• _Goal of the exercise_
Continue the statistics notes below on estimators and the maximum likelihood method, starting after their final sentence; the data that follows them is not part of them.

The estimate that minimizes the mean squared error for all $\theta$ uniformly does not exist.

Let $\bf{X} = (X_1, \dots, X_n)^T$ be a random sample from a distribution with mean $\mu$ and variance $\sigma^2$. Then

The sample mean $\bar{X} = \frac{1}{n} \sum_{i=1}^n X_i$ is unbiased and consistent estimate of $\mu$.

The sample variance $S^2 = \frac{1}{n-1} \sum_{i=1}^n (X_i - \bar{X})^2$ is unbiased and consistent estimate of $\sigma^2$.

Likelihood Principle

The likelihood principle states that in making inference or decisions about the state of the nature all the relevant experimental information is given by the likelihood function.

(this was not mentioned in MV013)

Maximum Likelihood Method

Let $\bf{X} = (X_1, \dots, X_n)^T$ be a random sample with cdf $F(x, \bf{\theta})$. Assume that there exists a pmf (for discrete variables) or pdf (for continuous variables) of $X_i$. Denote it $f(x, \bf{\theta})$.

Denote $L(\bf{\theta}) = \prod_{i = 1}^n f(x_i, \bf{\theta})$ the joint pdf (pmf) of the random sample $\bf{X}$.
$L(\bf{\theta})$ as a function of $\bf{\theta}$ is called the likelihood function (for fixed $x_1, \dots, x_n$).
Maximum likelihood estimate of $\bf{\theta}$ is then $\hat{\bf{\theta}} = \arg\max_\bf{\theta} L(\bf{\theta})$.

• _Data segment_

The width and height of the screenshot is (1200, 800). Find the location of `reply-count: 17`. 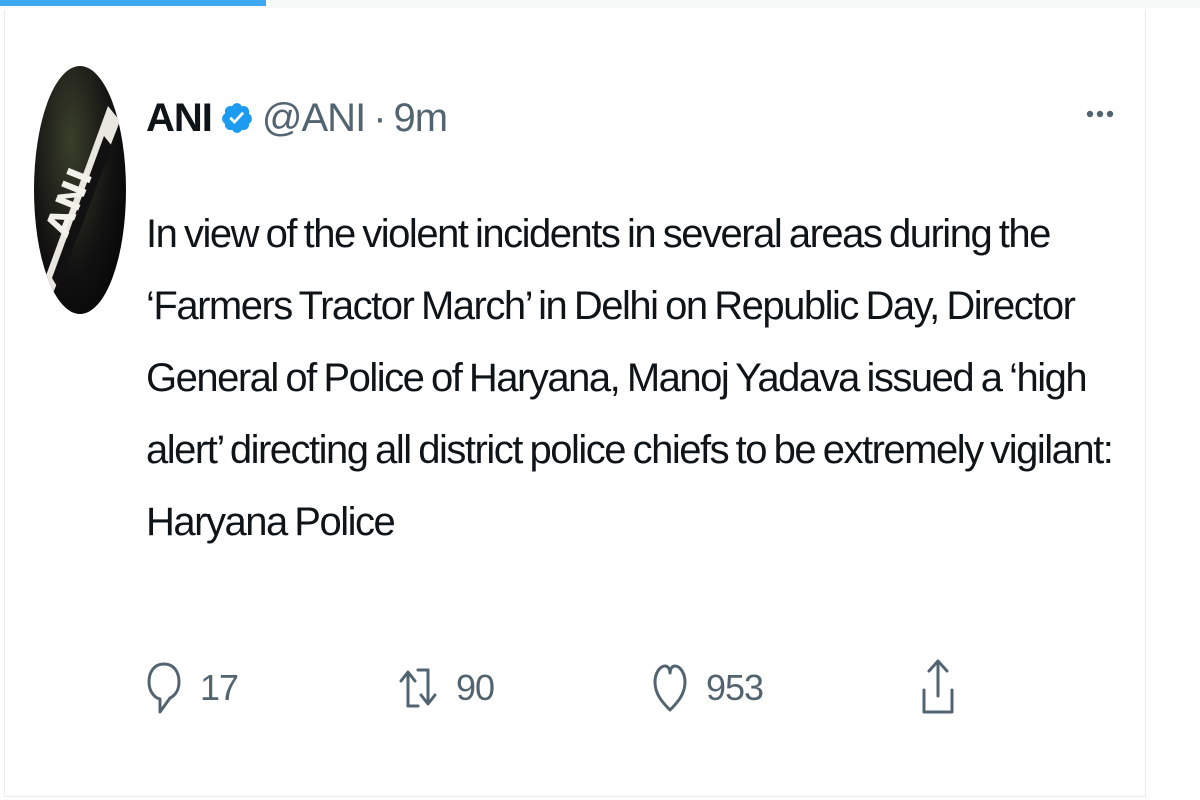

reply-count: 17 is located at coordinates (220, 688).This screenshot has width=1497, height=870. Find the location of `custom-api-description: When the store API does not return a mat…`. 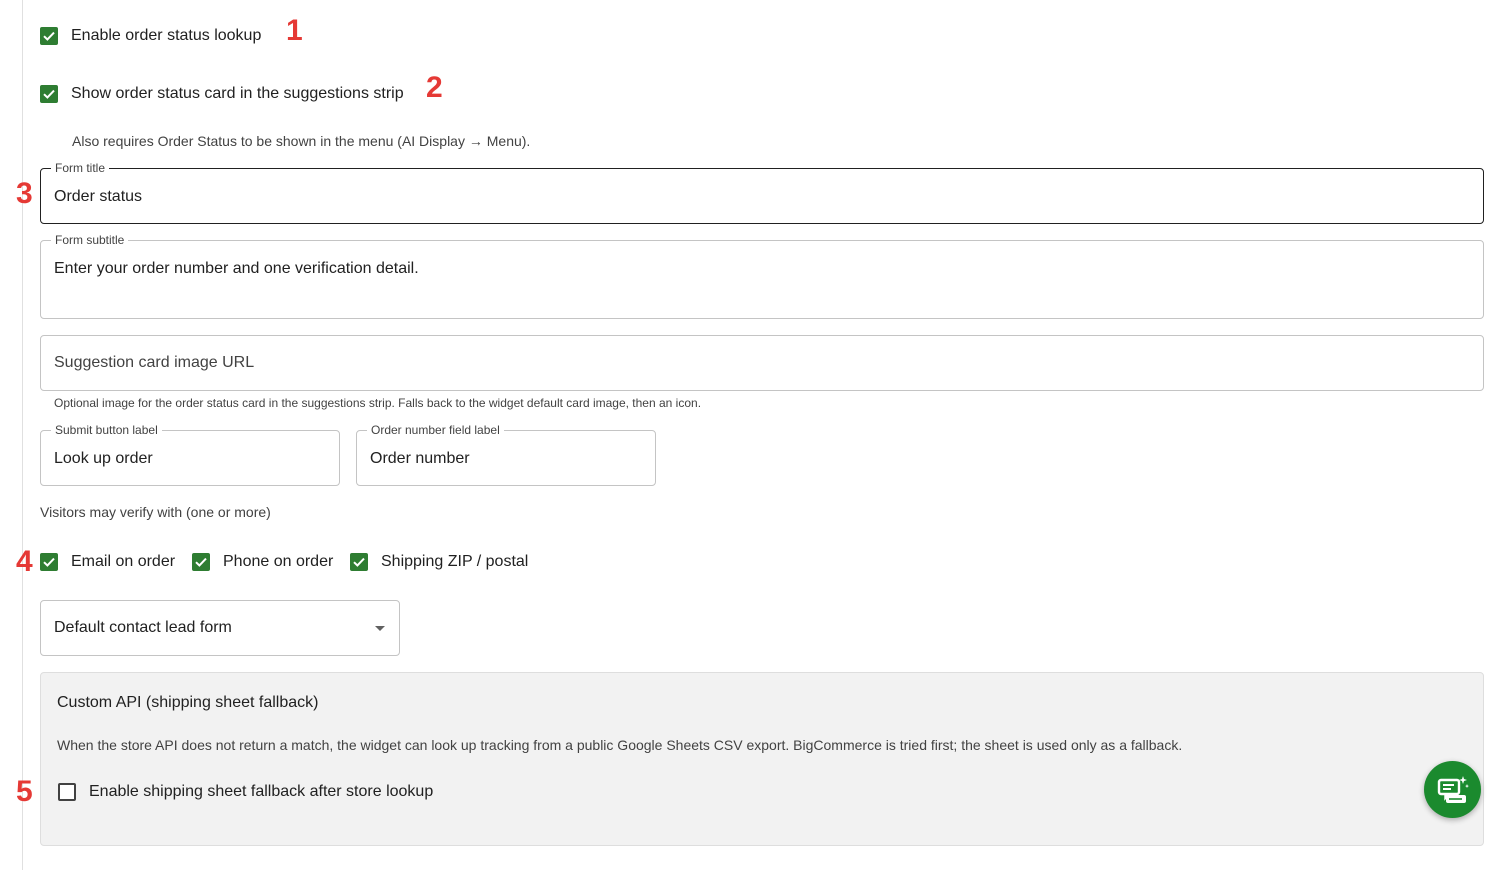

• _Written response_
Function $l(\bf{\theta}) = \log L(\bf{\theta}) = \sum_{i = 1}^n \log f(x_i, \bf{\theta})$ is called the log-likelihood function.
- Maximum likelihood estimate is also the argmax of the log-likelihood.

Under mild conditions (regularity), the MLE $\hat{\bf{\theta}}$:

is asymptotically unbiased estimate of $\bf{\theta}$.
is consistent estimate of $\bf{\theta}$.
has asymptotically $p$-dimensional normal distribution.
MLE of a parametric function $\gamma(\bf{\theta})$ is $\gamma(\hat{\bf{\theta}})$.

Method of Moments

Assume that $\E X_i^p < \infty$.

Denote $\mu^\prime_1 = \mu^\prime_1(\bf{\theta}) = \E X_i^1, \dots, \mu^\prime_p = \E X_i^p$ the moments of $X_i$.
Denote $M_k = \frac{1}{n} \sum_{i=1}^n X_i^k$ for $k = 1, 2, \dots, p$ the sample moments.

If $\E X_i^p < \infty$, then $M_k$ is unbiased and consistent estimate of $\mu^\prime_k$ for all $k = 1, \dots, p$.

Interval Estimates

Assume that $X_1, \dots, X_n$ is a random sample with cdf $F(x, \theta)$. Interval $[L, U] = [L(X_1, \dots, X_n), U(X_1, \dots, X_n)]$ is $(1 - \alpha) \cdot 100\%$ confidence interval for parameter $\theta$, if

$P(L \leq \theta \leq U) = 1 - \alpha$, for all $\theta \in \Theta$.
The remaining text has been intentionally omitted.